Stewart is as fearless in her revelations about universal childhood behavior as she is about the dysfunction of living in an alcoholic household. She manages to seamlessly revert to her child-self, directing stories of inexplicable meanness toward a nice girl and dancing to Michael Jackson’s “PYT,” using moves that are apparently present in the choreography of all tween girls of the era. She then morphs back into an older self to tenderly recount the stories of her mother’s love affair with scotch, or act out a hook-up from a college party, with a Ken doll taking on the role of her young lover. The whole thing is raw and exposing, but so brilliantly spiced with hilarity that the audience is able to joyfully take the entire journey with Stewart without turning it into a pity-party.

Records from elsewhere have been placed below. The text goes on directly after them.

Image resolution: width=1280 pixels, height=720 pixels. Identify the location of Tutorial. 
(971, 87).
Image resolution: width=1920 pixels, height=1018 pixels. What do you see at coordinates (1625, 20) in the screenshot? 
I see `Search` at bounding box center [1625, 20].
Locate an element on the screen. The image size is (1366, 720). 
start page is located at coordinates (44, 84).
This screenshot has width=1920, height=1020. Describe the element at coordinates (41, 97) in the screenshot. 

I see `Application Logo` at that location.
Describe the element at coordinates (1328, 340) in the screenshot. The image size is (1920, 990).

At one point, Stewart projects a child-like line drawing on a screen depicting her mother next to a house-for-sale sign that reads, “for sale, hurry, I want to die,” and the honesty of the message is both humorous and tragic.
It is this sort of light-hearted effect that makes Dirty Barbie stand out. “Mattel is never going to make a manic depressive Barbie,” Stewart says at the end of the play, which is true because Barbie is fake, of course. The take-away being that reality is messy but somehow we get what we need from the life we’re given. Like that adolescent sleepover, Dirty Barbie has laughter, drama and life lessons involved, but it’s all good in the end.